Work request A: From the USC in the News text below, reproduce the part that opens with the words containing "Vernon Morning Star" and closes with "Albuquerque, New Mexico.".
Work request B: Decide whether each statement agrees with the USC in the News text below. Answer yes or no for each, and quote the deciding words of the text. (i) Andrea Armani's low-cost malaria screening device uses a laser, a magnet and a detector. (ii) Yarenis Slater graduated from the USC Marshall School. (iii) The drone system for identifying poachers depends on humans to monitor the images.
Work request C: According to the USC in the News text below, which institution's researchers partnered with USC to investigate an unusual DNA mutation?

USC in the News
USC In the News 6/26/2018
The New York Times (in an Associated Press story) highlighted a report produced by Estela Mara Bensimon and Debbie Hanson of the USC Rossier School's Center for Urban Education on the systemic inequalities for minority students at the United States Coast Guard Academy. The report found that African-American cadets were more likely to be disciplined for the most severe offenses of academy regulations compared to white cadets during the 2015-2016 school year. A working group is now examining the school's culture based on the report.
NPR featured research by Andrea Armani and Samantha McBirney of the USC Viterbi School on how a magnet might help detect malaria. Armani realized healthy blood is non-magnetic and discovered that placing a magnet next to blood infected with malaria will change the amount of light that can go through the blood sample. She developed a low-cost device with a laser, magnet and detector to do rapid screening. "It has about the same amount of power as a laser pointer. It's about the same strength as a refrigerator magnet and it costs just as much," Armani said.
Time highlighted research by Elizabeth Bondi, Milind Tambe and others from the USC Viterbi School on using machine learning to train artificial intelligence to identify poachers. Using drones, the researchers are able to accurately identify the signs of poachers at all hours without relying on humans to monitor the images. "This drone technology, in addition to the work we have done with machine learning and AI, this is a much more comprehensive system," Bondi said.
Gizmodo highlighted commentary by Kristen Zaleski and Jessica Klein of the USC Suzanne Dworak-Peck School on why society should consider non-consensual sharing of intimate images as sexual assault. Although Zaleski does not know of any research that specifically links "revenge porn" and post-traumatic stress disorder and other mental health consequences, Zaleski and Klein are working to develop recommendations for mental health clinicians who treat patients who have been victims. âTo me, revenge porn is sexual assault; I do not see a distinction," Zaleski said.
Univision Los Angeles affiliate KMEX-TV featured Yarenis Slater, who graduated from the USC Suzanne Dworak-Peck School in May and is a police officer in Gardena. Slater realized her law enforcement training was not enough to help her serve and protect the neighborhoods she works. By overcoming obstacles and earning a graduate degree, Slater feels better prepared as an officer and has more tools as her disposal beyond her existing training.
Los Angeles Times quoted Ayse Imrohoroglu of the USC Marshall School about the different meanings of "uncertainty" in economic discussions.
Bloomberg quoted Neeraj Sood of the USC Schaeffer Center on how high-deductible health plans save patients money only when they do not get sick.
Chicago Tribune quoted Orin Kerr of the USC Gould School about a Supreme Court case that determined the government, in most cases, cannot access an individual's cell phone data without a warrant.
The New York Times and Los Angeles Times cited research by Stacy Smith and colleagues from the USC Annenberg School's Inclusion Initiative on the lack of gender parity among film directors. NBC News and MSN cited a separate study by Smith on the underrepresentation of women and minorities in entertainment.
The Press-Telegram cited results from the USC Dornsife/Los Angeles Times poll on the lack of voter support for California's gas tax.
Vernon Morning Star (Canada) reported on an exhibit by Caroline Clerc of the USC Roski School.
Public Radio International reported on work by Emily Putnam-Hornstein of the USC Suzanne Dworak-Peck School and colleagues to develop the Allegheny Family Screening Tool.
New Zealand Herald cited research by Rael Cahn of the Keck School of Medicine of USC on the possible correlation between meditation practices and reduced inflammation.
Albuquerque Journal noted USC Dornsife College's Program for Environmental and Regional Equity partnered with PolicyLink and others to develop a report on racial equity within Albuquerque, New Mexico.
Xinhua News Agency reported on research by Stephen Gruber of the Keck School of Medicine of USC and colleagues on a single missing iron atom in a key DNA repair protein that may be the root cause for the development of an aggressive, early-onset form of colon cancer.
Pasadena Now mentioned that USC partnered with researchers from CalTech to investigate an unusual DNA mutation.

(Stored records)
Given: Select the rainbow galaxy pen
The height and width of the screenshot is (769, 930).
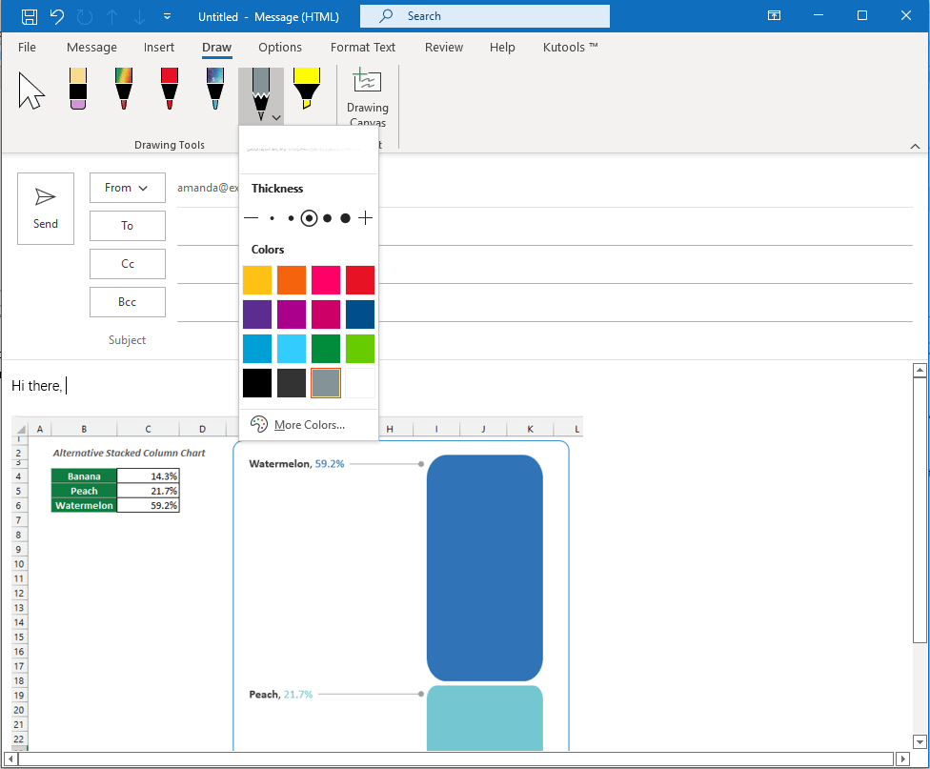Looking at the screenshot, I should click(123, 89).
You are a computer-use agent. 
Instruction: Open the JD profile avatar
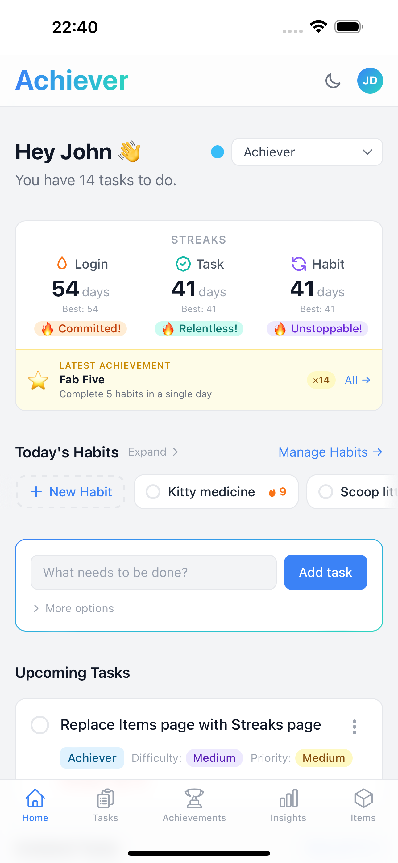point(370,80)
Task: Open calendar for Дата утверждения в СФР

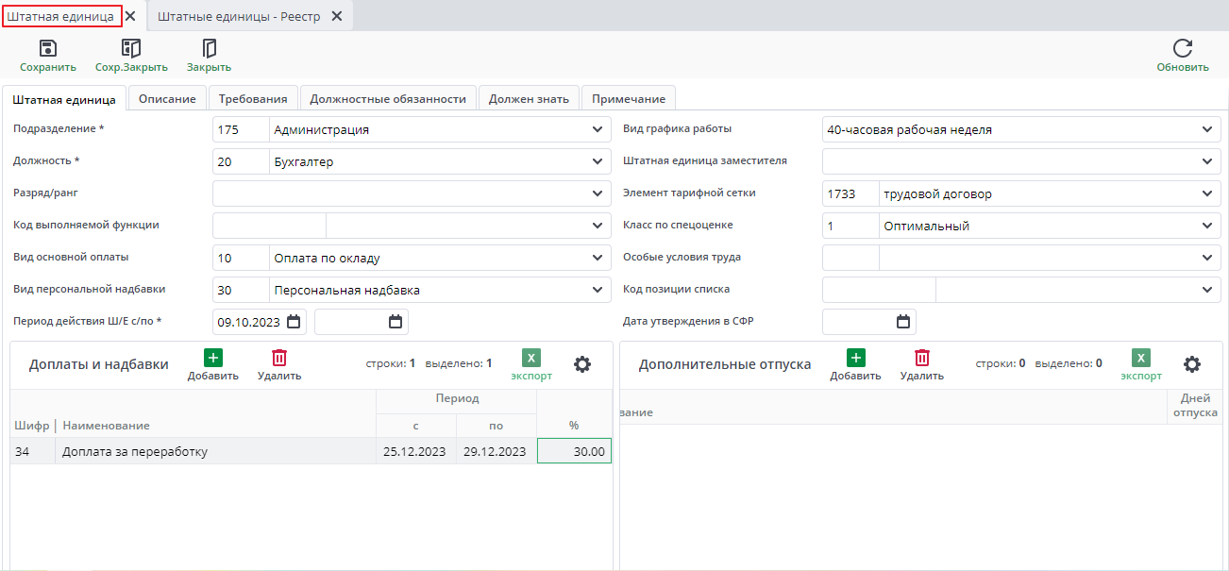Action: [903, 322]
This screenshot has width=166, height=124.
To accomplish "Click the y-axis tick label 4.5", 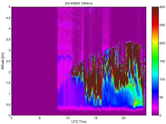I will pyautogui.click(x=8, y=18).
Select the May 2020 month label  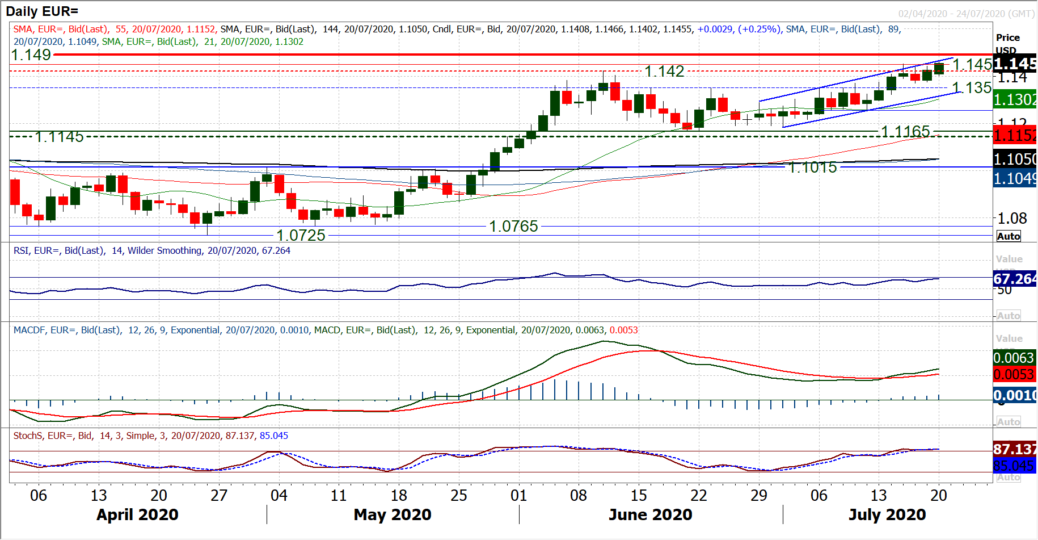click(392, 514)
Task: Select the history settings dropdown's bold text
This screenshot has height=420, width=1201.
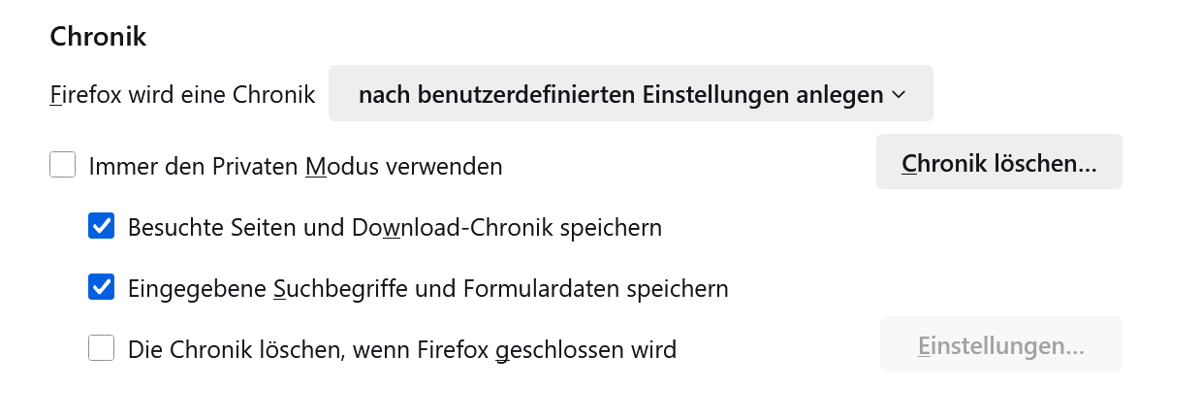Action: pos(620,94)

Written response A:
Vernon Morning Star (Canada) reported on an exhibit by Caroline Clerc of the USC Roski School.
Public Radio International reported on work by Emily Putnam-Hornstein of the USC Suzanne Dworak-Peck School and colleagues to develop the Allegheny Family Screening Tool.
New Zealand Herald cited research by Rael Cahn of the Keck School of Medicine of USC on the possible correlation between meditation practices and reduced inflammation.
Albuquerque Journal noted USC Dornsife College's Program for Environmental and Regional Equity partnered with PolicyLink and others to develop a report on racial equity within Albuquerque, New Mexico.

Written response B:
(i) Yes: "She developed a low-cost device with a laser, magnet and detector to do rapid screening."
(ii) No: "who graduated from the USC Suzanne Dworak-Peck School in May and is a police officer in Gardena."
(iii) No: "without relying on humans to monitor the images."

Written response C: CalTech.